Maybe my brain was also trying to protect me.
Maybe all the things I’d seen that night were just too much for one person to carry.
But I remembered the precise jerk of the steering wheel. I heard the screams and the sound of metal crushing against metal. I recalled Cappy bellowing his sorrow into the night as the rain had pelted down on us like razorblades.
I squeezed my eyes shut, forcing the memories away.
Ryan ran his thumb along my knuckles when he noticed my panic climbing. “Your friend is alive, Abby. Kate. She survived,” he finally confirmed. “They think she’s going to make it.”
Oh, thank God.
A silver lining amid the shadows.
I swallowed, then asked with hesitation, “James?”

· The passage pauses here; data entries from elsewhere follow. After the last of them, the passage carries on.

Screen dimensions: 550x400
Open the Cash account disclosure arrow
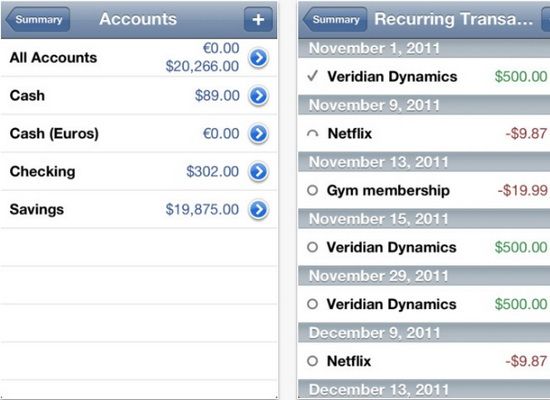(x=259, y=96)
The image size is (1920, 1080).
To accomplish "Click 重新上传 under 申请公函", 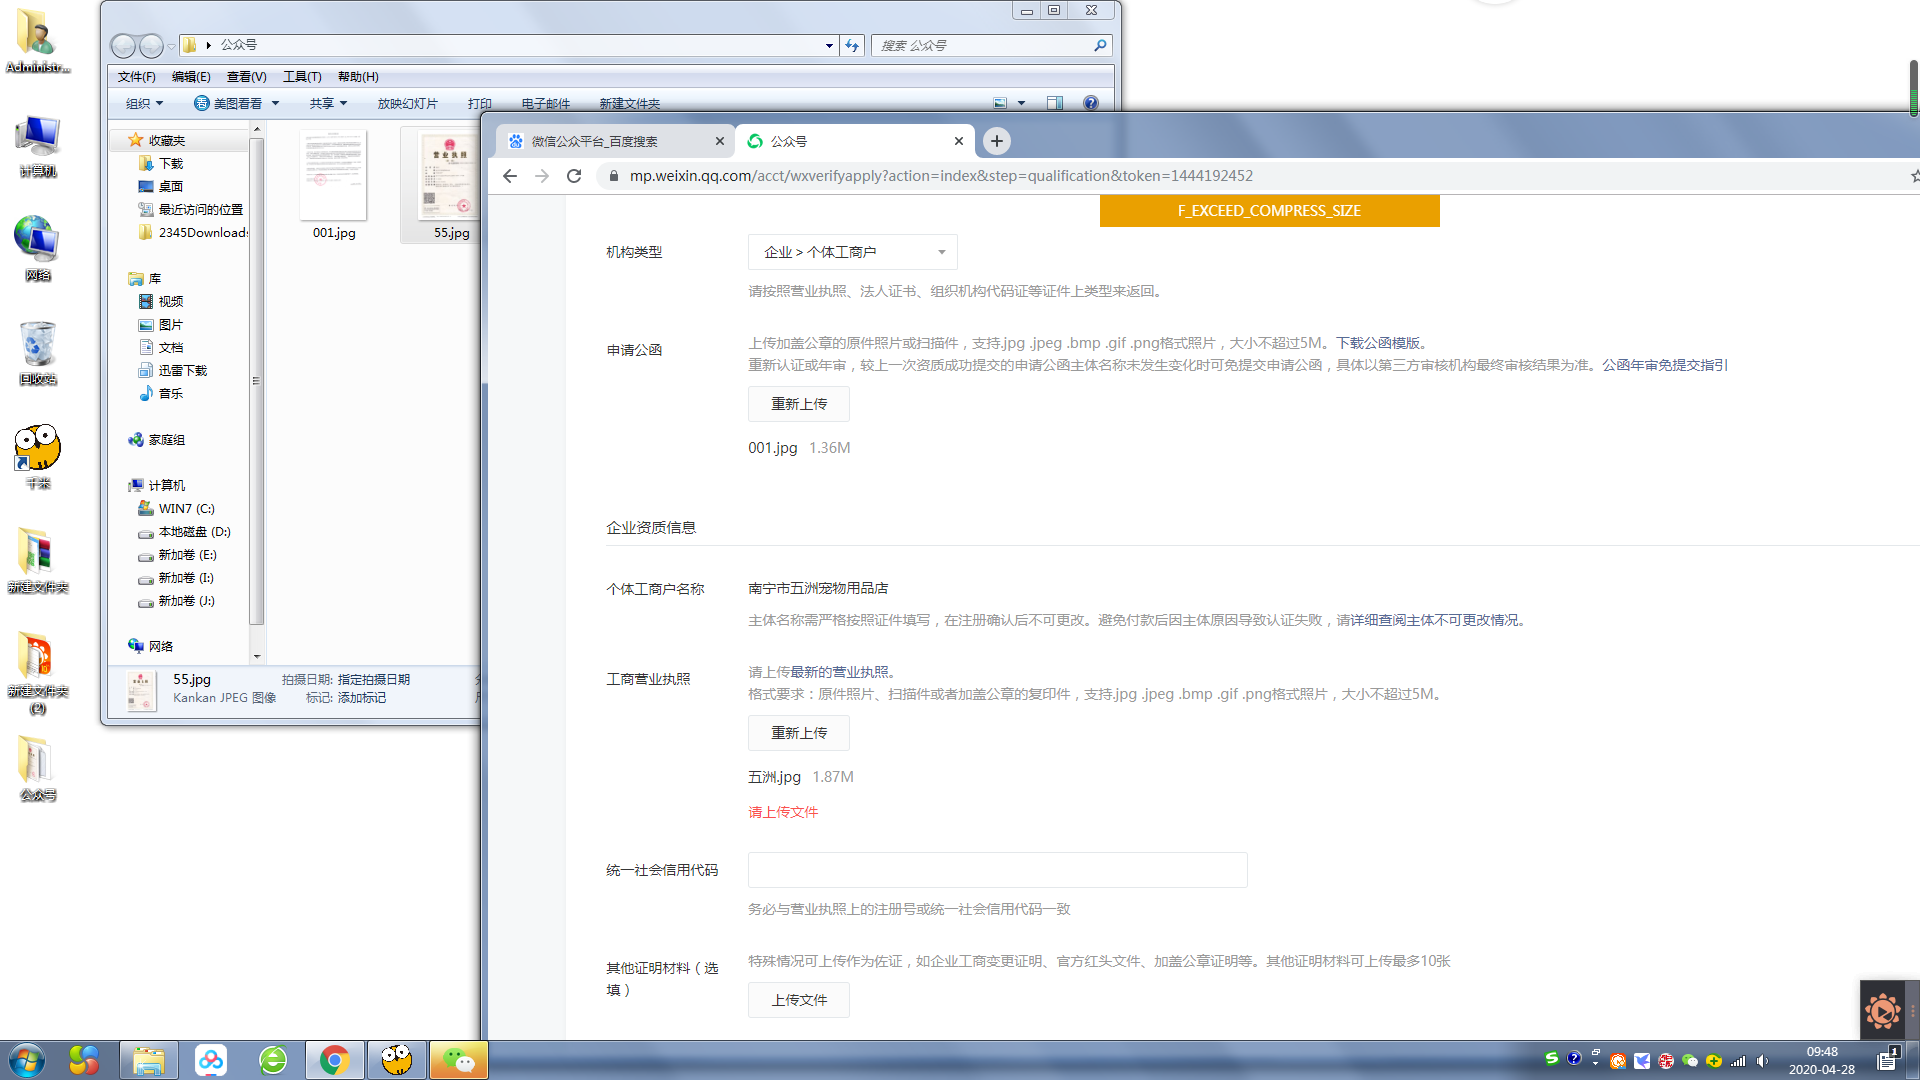I will click(x=798, y=404).
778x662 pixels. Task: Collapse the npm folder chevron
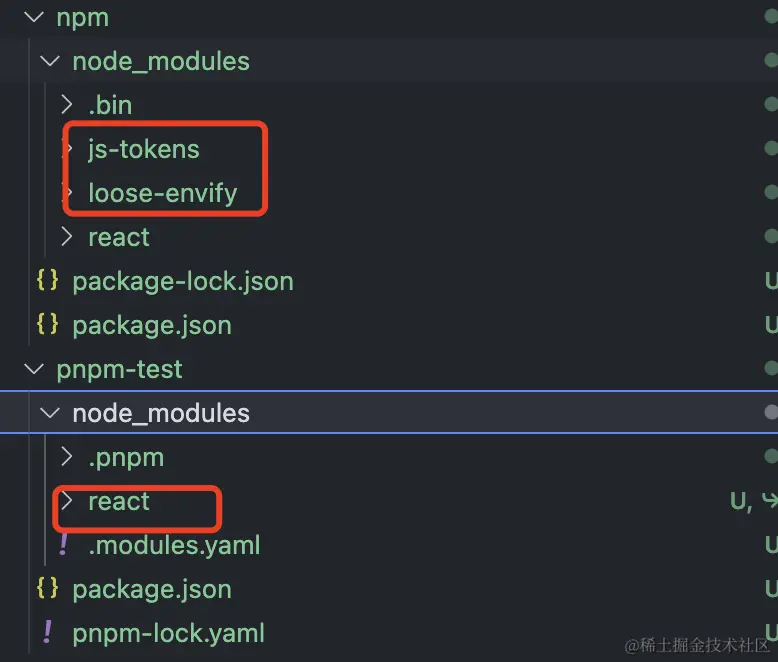tap(34, 17)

Ryan’s expression fell. His eyes drifted from mine, his grip on me tightening.
All he did was shake his head, and fresh tears burned my eyes.
James.
James Walker was a soldier who’d been shot down in battle, and it was a battle he had no business fighting. It was my battle. My war.
The thought sickened me.
“Abigail…” Ryan pulled his hand from mine and straightened in his seat, running shaky fingers through his shaggy mop of hair.
“I’m so sorry for abandoning you. The more time that passed by, the harder it was to face you.
I had a lot of anger and resentment, and I didn’t know how to handle it.
” He closed his eyes, his knee bobbing up and down.
“But I never thought about how you must have felt. You were grieving, too, and we should have fought through the pain together. I made you go through it alone, and it’s a cross I’ll bear for the rest of my life. ”
More tears spilled down my cheeks. I wiped them against my shoulder with a sniffle as I drank in his words.